STOCKHOLM, Sweden – The oldest central bank in the world is looking like the most significant right now as it starts the trend of shifting away from negative interest rates.
Sweden is one of the very few economies that are starting to reduce major interest rates several years ago below zero.
Right now, the officials at the Riksbank, which was founded in Sweden in 1668, are strongly saying that the policy has done its job at stimulating the market so the repo rate will rise from being at the negative margin.
Now, the Nordic country is at the center of global monetary policy as others in the market nervously await. Officials in the euro market, as well as in Japan, Denmark, and Switzerland are currently in the same sentiments as Sweden, while the Federal Reserve has strongly resisted the call of the US President Donald Trump to venture out to negative territory.
According to a portfolio manager at the Catella in Sweden, Thomas Elofsson, the hike in Riskbank in December would suggest that the central banks agree that there are negative effects of having very low interest rates.
Elofsson further said that following how the ECB and the SNB communicate and work towards its new mindset will be interesting for the market.
The decision of the Riksbank, which is expected on December 19, is expected to have more monetary action compared to the central bank in the US, as well as what the eurozone has delivered the previous week. Economists have also predicted an increase in the quarter-point of the main policy rate in Sweden from its current negative 0.25%.
Meanwhile, the Federal Reserve has signaled an extended pause on December 11. the following day, Christine Lagarde followed with her first-ever press conference as the new president of the European Central Bank. Lagarde, during her speech, has put an emphasis on the upcoming review of the strategy of the central bank instead of listing impending policy moves of the institution.
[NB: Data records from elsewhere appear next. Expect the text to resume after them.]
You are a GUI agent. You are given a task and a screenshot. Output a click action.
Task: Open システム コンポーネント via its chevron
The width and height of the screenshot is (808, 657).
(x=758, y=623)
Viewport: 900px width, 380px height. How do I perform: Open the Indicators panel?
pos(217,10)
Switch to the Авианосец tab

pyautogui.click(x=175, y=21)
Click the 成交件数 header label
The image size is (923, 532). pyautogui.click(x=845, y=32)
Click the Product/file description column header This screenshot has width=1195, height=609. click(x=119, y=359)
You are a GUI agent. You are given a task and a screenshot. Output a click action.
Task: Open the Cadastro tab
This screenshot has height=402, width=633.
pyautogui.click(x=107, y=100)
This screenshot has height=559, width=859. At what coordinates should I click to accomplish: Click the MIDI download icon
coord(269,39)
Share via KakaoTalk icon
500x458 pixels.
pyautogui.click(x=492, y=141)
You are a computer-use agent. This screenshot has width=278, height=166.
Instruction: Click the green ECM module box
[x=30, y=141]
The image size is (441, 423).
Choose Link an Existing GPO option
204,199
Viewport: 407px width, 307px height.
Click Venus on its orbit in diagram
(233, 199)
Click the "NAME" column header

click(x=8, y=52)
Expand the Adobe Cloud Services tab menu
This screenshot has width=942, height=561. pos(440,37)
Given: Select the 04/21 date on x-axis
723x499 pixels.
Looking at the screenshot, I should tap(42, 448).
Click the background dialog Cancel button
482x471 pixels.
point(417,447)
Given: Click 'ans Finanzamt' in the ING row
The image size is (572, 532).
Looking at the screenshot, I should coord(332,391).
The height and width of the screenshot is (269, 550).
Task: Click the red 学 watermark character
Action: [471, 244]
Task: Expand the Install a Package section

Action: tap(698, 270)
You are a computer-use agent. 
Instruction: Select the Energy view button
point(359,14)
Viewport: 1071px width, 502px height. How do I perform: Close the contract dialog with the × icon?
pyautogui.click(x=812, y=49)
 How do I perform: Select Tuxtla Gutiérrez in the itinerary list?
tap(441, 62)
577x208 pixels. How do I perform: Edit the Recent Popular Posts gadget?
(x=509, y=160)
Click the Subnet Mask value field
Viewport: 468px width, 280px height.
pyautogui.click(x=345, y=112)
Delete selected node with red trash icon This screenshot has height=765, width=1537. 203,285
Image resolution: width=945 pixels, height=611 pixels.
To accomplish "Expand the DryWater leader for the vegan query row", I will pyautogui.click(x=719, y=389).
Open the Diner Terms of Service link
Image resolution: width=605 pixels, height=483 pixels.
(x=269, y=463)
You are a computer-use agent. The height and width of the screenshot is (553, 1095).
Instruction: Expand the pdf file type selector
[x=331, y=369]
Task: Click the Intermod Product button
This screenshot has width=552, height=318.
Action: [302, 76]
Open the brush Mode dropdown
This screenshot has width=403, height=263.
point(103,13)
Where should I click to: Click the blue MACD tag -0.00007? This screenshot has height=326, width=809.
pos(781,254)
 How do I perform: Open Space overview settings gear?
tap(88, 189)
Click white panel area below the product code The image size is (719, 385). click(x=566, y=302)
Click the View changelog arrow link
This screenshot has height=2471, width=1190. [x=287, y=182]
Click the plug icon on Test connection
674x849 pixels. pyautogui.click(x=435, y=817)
Johanna Jeansson, an economist, said that the inflation data of Sweden for November advanced by enough to strengthen the rate hike that Riksbank is expected to impose next week. Governor Stefan Ingves is also expected to deliver new gains on the quarter-point rate on December 19, which would hopefully leave the negative rates after nearly five years, Jeansson further stated.
She also said that after these cues, the interest rates of Riksbank is expected to most likely stay on hold throughout 2020.
The quickening inflation has also enabled Stockholm rate-setters to argue that the policy has done its stimulus work, according to a professor at Princeton University, Markus Brunnermeier.